Available data:
▶

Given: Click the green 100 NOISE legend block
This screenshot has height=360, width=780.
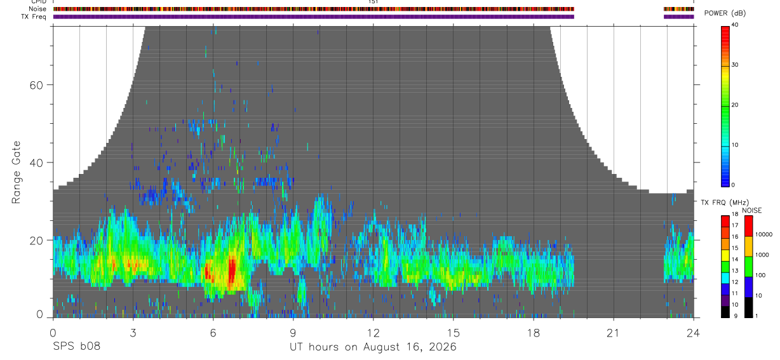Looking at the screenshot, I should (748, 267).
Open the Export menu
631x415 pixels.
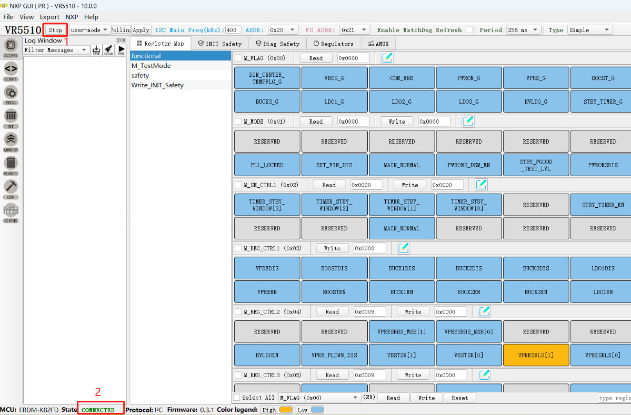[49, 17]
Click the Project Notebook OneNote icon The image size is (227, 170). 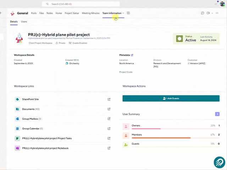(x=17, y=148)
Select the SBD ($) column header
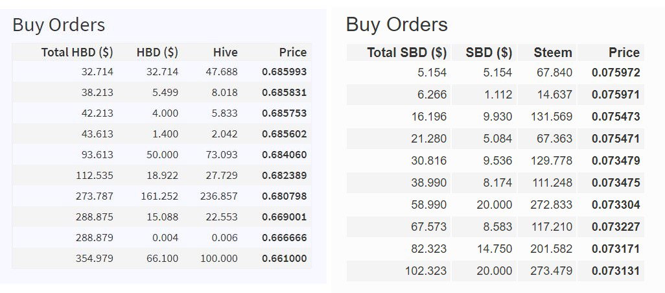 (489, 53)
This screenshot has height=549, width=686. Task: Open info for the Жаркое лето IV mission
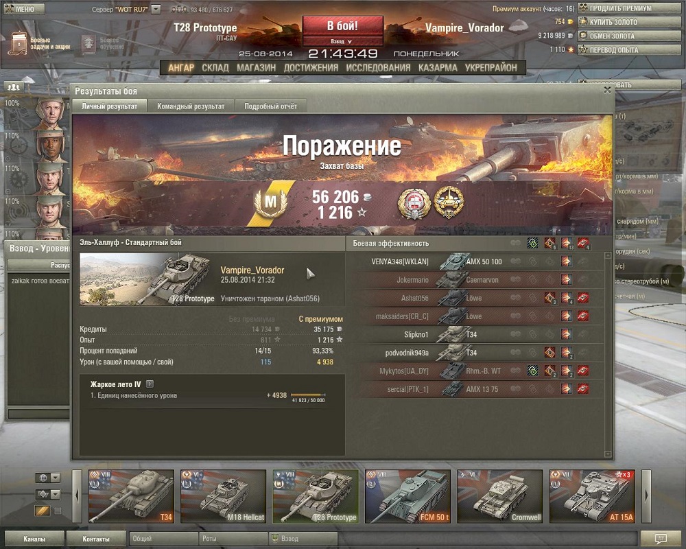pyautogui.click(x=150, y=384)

◀

The required answer is an exact copy of the lines from the one containing "Select the SBD ($) column header" through the last line of the material, with the pictures removed.

Written reply:
Select the SBD ($) column header
 (489, 53)
This screenshot has height=549, width=686. Task: Open info for the Жаркое лето IV mission
pyautogui.click(x=150, y=384)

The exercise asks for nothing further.